Threats to this species are numerous. First, they are a large-bodied mammal hunted for food. Females with young are especially good targets for hunting because the babies can be sold as pets and the mothers can be used for their meat. Slower reproduction of these mammals also prevents them from replenishing the population in response to this pressure. The red-handed howler monkey has one of the smallest ranges of their genus, which makes them even more susceptible to threats. Second, the Trans-Amazonia and the Belém–Brasília Highways intersect their habitats, which causes collisions with automobiles. Third, the threat from agriculture is increasing. Increasing population pressures have forced farmers to clear more land for farming and these clear-cut methods are too much of a disturbance for the red-handed howler. Some small disturbances are tolerated by species that focus more on leaves, but since A. belzebul is mostly frugivorous, it is harder for them to adapt to change. Logging is yet another concern, because it not only disrupts the habitat too much, but it also allows better access to their habitats for hunters by use of the access roads. Fourth, habitat fragmentation accompanies all of these disturbances.

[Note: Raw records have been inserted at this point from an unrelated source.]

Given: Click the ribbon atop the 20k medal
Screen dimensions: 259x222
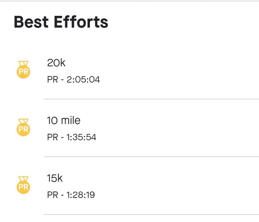Looking at the screenshot, I should (23, 64).
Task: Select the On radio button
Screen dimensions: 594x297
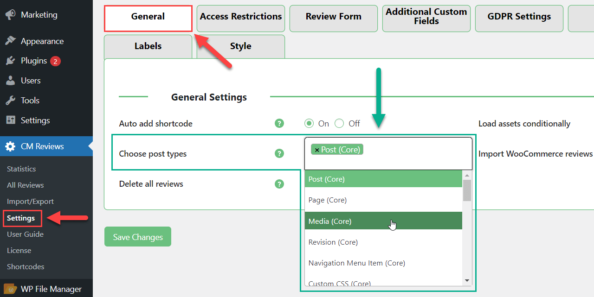Action: tap(309, 123)
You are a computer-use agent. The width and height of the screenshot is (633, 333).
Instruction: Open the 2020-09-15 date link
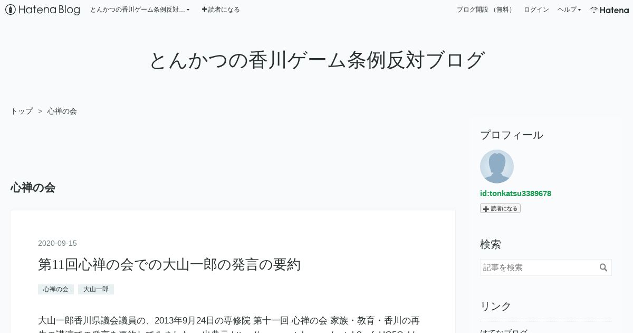pyautogui.click(x=57, y=243)
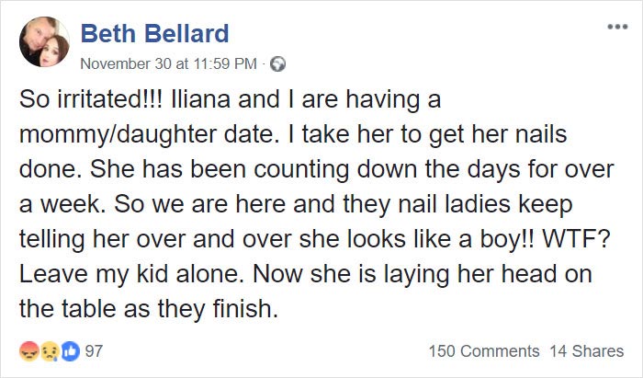Click the angry face reaction icon
Viewport: 643px width, 378px height.
29,350
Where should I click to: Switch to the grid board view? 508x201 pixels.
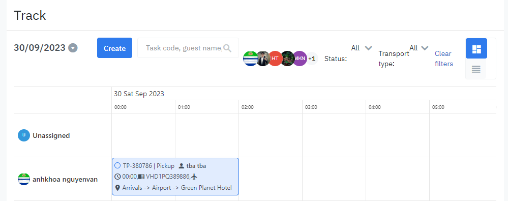tap(476, 49)
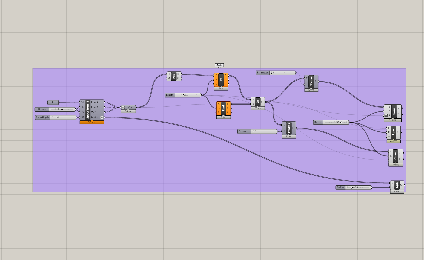Click the 926ms profiler badge under SpaceTruss
The width and height of the screenshot is (424, 260).
(x=92, y=122)
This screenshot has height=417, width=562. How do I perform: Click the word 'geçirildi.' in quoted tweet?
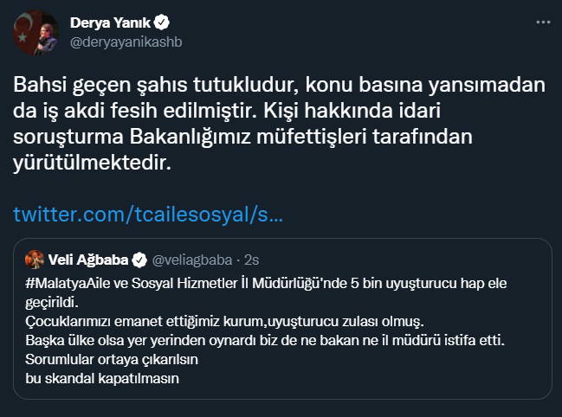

If the forest does eventually regenerate, there will still be no way for new howlers to come back into the area and it also prohibits gene flow and the amount of genetic variation will decrease. Lastly, predation can have a large effect on the population. Since the populations are usually in groups in small areas, they are easy prey for animals such tayras. One study found tayras had found their way onto an island and took out a large portion of the population by hunting together and preying on the family groups in the area.

===Conservation steps===
A variety of options can be put into place to help the red-handed howler monkey recover. First, landowners can be encouraged to make sanctuaries or protect vital habitats. Since this species relies so heavily on fruit, certain habitats with a variety of fruit-producing tree stands should be focused on for protection. Second, if slash-and-burn methods are needed, farmers could use smaller portions of forest and rotate often to allow for forest regeneration and repopulation by howlers. Corridors could also be maintained between properties, crop areas, and developed areas. Success has also been documented on the use of ladder bridges across roads to allow red-handed howlers to cross roads safely. Third, translocation is could be used to repopulate suitable habitat the animals may not be able to reach because of fragmentation. Translocation could also be a useful tool in allowing gene flow between populations that would generally not mix. Lastly, the genetics of the populations should be monitored to make sure adequate genetic variability is present to sustain the populations. Some of these studies are already being done using microsatellite loci to determine diversity.